### Selected passage
5. Discussion—The shoreline rainband
a. Formation of bands
There are several plausible physical mechanisms responsible for the formation of banded precipitation in the eastern Great Lakes region prior to the arrival of short wave B. One possibility is conditional symmetric instability (CSI). A cross section of mesoscale Eta Model output (not shown) taken perpendicular to the isotherms across northwestern Pennsylvania indicates that CSI was present in the 800–600-hPa layer. Some of the mesoscale rainbands, which formed across northwestern Pennsylvania and southwestern New York, did not tap into the moisture rich environment of the lakes. These inland rainbands may have formed from CSI since the thermal instability was not supportive of convective overturning in these regions. For the band that affected the Erie region, however, a more likely mechanism stems from the modification of the low levels by the warm lake waters. With the addition of heat and moisture to the low levels, the static stability decreased over a broad area downwind of Lake Ontario (across western New York, a part of northwestern Pennsylvania, and along the long axis of Lake Erie). It is postulated that the precipitation bands formed from a thermal instability in the presence of unidirectional speed shear favoring a roll-like circulation. Additionally, strong convergence was present over Lake Erie in association with a lake-induced surface pressure trough that was aligned along the long axis of Lake Erie (Fig. 10).

### Available data
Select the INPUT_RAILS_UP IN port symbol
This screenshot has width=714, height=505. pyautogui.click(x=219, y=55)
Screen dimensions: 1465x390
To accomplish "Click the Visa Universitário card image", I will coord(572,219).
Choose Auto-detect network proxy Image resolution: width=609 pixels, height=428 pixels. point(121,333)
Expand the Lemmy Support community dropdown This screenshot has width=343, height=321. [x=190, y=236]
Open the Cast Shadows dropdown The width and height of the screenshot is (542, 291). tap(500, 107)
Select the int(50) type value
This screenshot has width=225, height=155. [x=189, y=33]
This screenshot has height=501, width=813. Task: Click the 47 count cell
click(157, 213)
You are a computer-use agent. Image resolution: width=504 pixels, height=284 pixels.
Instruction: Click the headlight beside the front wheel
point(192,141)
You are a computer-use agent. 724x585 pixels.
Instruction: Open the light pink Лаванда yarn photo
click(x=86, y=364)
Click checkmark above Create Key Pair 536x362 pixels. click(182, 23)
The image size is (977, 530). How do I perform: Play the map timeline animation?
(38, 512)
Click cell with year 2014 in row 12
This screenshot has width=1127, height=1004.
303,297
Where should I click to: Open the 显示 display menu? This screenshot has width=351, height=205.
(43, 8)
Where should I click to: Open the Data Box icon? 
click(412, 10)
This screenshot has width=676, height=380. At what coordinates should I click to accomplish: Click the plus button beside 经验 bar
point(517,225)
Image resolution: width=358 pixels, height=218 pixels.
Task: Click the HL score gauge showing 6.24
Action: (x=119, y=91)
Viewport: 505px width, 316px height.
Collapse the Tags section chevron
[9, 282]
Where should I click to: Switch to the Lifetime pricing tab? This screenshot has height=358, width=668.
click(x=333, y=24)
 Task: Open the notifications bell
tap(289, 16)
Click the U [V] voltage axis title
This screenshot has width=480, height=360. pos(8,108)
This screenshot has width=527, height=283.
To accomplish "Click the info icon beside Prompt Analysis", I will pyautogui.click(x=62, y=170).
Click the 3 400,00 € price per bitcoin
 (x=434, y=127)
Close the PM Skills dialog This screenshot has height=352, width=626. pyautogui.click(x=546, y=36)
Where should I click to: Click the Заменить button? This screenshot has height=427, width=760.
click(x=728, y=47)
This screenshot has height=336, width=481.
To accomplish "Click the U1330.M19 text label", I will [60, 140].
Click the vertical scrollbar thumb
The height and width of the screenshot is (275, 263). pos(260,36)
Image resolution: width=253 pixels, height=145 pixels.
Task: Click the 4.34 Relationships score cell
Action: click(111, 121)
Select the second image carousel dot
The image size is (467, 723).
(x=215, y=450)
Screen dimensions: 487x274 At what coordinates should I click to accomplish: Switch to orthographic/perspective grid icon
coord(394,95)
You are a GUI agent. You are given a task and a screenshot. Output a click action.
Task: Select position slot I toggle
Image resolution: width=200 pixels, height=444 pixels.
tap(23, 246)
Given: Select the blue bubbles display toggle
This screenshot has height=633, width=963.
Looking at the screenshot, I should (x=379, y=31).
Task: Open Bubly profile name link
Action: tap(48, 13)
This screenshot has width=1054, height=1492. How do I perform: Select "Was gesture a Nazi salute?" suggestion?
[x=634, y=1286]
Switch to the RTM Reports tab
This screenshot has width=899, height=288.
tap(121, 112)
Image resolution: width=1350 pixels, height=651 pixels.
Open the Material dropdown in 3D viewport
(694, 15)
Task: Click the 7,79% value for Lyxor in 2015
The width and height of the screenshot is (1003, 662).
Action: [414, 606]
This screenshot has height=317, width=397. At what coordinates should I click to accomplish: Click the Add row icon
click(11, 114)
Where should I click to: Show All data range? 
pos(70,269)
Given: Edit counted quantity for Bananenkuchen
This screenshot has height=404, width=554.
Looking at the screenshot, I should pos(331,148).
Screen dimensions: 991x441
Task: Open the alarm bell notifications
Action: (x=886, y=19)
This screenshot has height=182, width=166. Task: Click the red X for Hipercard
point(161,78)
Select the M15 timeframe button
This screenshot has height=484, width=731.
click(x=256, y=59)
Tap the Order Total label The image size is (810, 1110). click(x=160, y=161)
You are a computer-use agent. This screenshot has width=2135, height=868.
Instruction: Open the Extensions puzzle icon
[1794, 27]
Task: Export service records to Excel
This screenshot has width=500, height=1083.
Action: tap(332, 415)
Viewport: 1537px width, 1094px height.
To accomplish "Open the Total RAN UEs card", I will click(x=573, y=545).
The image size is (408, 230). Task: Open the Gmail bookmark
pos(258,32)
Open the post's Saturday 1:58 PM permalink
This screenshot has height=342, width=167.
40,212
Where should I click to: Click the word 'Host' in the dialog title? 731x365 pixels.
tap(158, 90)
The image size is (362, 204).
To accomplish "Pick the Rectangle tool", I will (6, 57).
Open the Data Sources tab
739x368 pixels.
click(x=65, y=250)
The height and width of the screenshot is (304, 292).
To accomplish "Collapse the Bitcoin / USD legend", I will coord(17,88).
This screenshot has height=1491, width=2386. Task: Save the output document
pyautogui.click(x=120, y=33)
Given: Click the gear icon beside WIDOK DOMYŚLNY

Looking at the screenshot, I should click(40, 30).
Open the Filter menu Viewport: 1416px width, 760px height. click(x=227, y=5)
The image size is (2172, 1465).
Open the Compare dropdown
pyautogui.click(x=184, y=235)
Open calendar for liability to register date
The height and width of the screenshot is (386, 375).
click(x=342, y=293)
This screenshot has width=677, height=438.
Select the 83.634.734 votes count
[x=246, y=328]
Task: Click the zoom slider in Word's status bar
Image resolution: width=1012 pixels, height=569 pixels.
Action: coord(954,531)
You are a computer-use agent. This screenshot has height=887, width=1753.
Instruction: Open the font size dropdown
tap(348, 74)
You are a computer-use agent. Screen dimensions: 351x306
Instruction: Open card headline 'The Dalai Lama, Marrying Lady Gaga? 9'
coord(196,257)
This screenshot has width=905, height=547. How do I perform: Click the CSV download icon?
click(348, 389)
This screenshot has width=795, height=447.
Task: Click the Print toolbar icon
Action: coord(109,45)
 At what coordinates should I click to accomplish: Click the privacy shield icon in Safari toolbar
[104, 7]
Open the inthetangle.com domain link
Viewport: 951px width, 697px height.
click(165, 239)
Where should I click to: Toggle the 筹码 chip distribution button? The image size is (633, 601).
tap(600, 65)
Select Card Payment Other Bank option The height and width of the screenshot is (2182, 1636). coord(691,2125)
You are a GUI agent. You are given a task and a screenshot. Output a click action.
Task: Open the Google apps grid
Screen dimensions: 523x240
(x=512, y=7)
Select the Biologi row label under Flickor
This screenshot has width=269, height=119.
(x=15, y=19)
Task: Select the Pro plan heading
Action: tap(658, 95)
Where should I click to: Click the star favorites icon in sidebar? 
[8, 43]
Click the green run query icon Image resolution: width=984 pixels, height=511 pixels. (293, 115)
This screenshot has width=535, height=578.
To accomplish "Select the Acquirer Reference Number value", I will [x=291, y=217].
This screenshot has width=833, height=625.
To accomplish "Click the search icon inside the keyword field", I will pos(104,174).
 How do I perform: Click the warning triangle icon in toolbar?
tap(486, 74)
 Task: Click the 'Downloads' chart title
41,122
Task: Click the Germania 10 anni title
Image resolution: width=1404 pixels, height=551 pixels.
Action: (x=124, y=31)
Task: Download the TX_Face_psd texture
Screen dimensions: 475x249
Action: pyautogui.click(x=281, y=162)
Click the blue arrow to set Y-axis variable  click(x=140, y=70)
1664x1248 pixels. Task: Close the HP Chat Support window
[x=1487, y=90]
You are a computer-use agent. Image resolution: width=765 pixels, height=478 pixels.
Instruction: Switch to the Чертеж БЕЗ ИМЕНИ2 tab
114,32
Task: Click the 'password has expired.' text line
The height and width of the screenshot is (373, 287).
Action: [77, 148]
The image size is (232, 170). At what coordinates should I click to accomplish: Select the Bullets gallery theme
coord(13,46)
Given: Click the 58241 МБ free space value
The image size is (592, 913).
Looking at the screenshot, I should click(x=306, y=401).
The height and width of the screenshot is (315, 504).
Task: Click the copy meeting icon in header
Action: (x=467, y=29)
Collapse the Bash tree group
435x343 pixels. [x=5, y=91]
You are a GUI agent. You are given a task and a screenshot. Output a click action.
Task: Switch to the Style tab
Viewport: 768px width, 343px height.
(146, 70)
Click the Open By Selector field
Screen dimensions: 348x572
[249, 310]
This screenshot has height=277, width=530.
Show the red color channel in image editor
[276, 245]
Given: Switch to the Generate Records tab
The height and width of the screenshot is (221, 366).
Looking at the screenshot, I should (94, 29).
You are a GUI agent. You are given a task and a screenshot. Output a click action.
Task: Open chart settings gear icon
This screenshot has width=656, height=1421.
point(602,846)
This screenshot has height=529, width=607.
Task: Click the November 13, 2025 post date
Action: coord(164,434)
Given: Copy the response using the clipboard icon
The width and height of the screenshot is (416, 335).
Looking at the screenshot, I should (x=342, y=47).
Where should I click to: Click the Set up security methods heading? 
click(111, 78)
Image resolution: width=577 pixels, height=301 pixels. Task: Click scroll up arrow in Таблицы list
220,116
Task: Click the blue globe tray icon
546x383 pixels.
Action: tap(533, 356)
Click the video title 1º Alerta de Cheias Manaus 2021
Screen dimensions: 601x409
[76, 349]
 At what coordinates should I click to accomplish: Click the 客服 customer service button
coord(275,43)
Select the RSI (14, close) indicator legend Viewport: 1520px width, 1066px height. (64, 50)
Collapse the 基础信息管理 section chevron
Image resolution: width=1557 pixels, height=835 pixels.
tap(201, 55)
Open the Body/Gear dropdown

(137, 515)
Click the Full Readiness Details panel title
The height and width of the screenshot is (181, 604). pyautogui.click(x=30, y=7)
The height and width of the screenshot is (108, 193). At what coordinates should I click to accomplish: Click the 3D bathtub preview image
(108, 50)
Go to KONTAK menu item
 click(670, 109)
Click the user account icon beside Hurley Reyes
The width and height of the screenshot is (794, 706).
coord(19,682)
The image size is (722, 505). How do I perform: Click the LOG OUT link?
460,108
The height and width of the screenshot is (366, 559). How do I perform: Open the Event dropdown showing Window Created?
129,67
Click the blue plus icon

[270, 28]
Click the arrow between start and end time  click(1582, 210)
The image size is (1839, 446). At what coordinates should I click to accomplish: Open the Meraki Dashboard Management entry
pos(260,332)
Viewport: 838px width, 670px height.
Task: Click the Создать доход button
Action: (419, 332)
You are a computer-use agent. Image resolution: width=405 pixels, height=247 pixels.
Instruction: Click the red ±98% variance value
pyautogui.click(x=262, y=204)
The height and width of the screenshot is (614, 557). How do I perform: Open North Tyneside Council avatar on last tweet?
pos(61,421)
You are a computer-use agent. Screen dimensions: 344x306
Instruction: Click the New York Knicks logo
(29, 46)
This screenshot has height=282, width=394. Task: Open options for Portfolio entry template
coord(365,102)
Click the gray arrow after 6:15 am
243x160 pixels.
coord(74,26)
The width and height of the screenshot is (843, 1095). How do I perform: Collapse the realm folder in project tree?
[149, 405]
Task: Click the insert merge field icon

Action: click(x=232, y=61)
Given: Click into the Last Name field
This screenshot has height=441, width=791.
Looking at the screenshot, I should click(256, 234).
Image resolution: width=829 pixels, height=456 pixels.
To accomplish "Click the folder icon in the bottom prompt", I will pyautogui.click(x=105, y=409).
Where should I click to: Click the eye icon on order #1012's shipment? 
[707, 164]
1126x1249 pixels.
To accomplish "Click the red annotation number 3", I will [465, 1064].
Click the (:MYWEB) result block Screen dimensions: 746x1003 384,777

### Problems
a - Reproduce the passage on the shoreline rainband in full, word for word.
b - In the rows, rewrite the stretch from the line containing "You are a computer-use agent. Screen dimensions: 344x306" through the line containing "will pyautogui.click(x=105, y=409).", changing "Last Name" to "First Name" and leaving everything else untouched. Return only those lines.
The passage and the rows come from unrelated sources.

### Task results
a -
5. Discussion—The shoreline rainband
a. Formation of bands
There are several plausible physical mechanisms responsible for the formation of banded precipitation in the eastern Great Lakes region prior to the arrival of short wave B. One possibility is conditional symmetric instability (CSI). A cross section of mesoscale Eta Model output (not shown) taken perpendicular to the isotherms across northwestern Pennsylvania indicates that CSI was present in the 800–600-hPa layer. Some of the mesoscale rainbands, which formed across northwestern Pennsylvania and southwestern New York, did not tap into the moisture rich environment of the lakes. These inland rainbands may have formed from CSI since the thermal instability was not supportive of convective overturning in these regions. For the band that affected the Erie region, however, a more likely mechanism stems from the modification of the low levels by the warm lake waters. With the addition of heat and moisture to the low levels, the static stability decreased over a broad area downwind of Lake Ontario (across western New York, a part of northwestern Pennsylvania, and along the long axis of Lake Erie). It is postulated that the precipitation bands formed from a thermal instability in the presence of unidirectional speed shear favoring a roll-like circulation. Additionally, strong convergence was present over Lake Erie in association with a lake-induced surface pressure trough that was aligned along the long axis of Lake Erie (Fig. 10).

b -
You are a computer-use agent. Screen dimensions: 344x306
Instruction: Click the New York Knicks logo
(29, 46)
This screenshot has height=282, width=394. Task: Open options for Portfolio entry template
coord(365,102)
Click the gray arrow after 6:15 am
243x160 pixels.
coord(74,26)
The width and height of the screenshot is (843, 1095). How do I perform: Collapse the realm folder in project tree?
[149, 405]
Task: Click the insert merge field icon

Action: click(x=232, y=61)
Given: Click into the First Name field
This screenshot has height=441, width=791.
Looking at the screenshot, I should click(256, 234).
Image resolution: width=829 pixels, height=456 pixels.
To accomplish "Click the folder icon in the bottom prompt", I will pyautogui.click(x=105, y=409).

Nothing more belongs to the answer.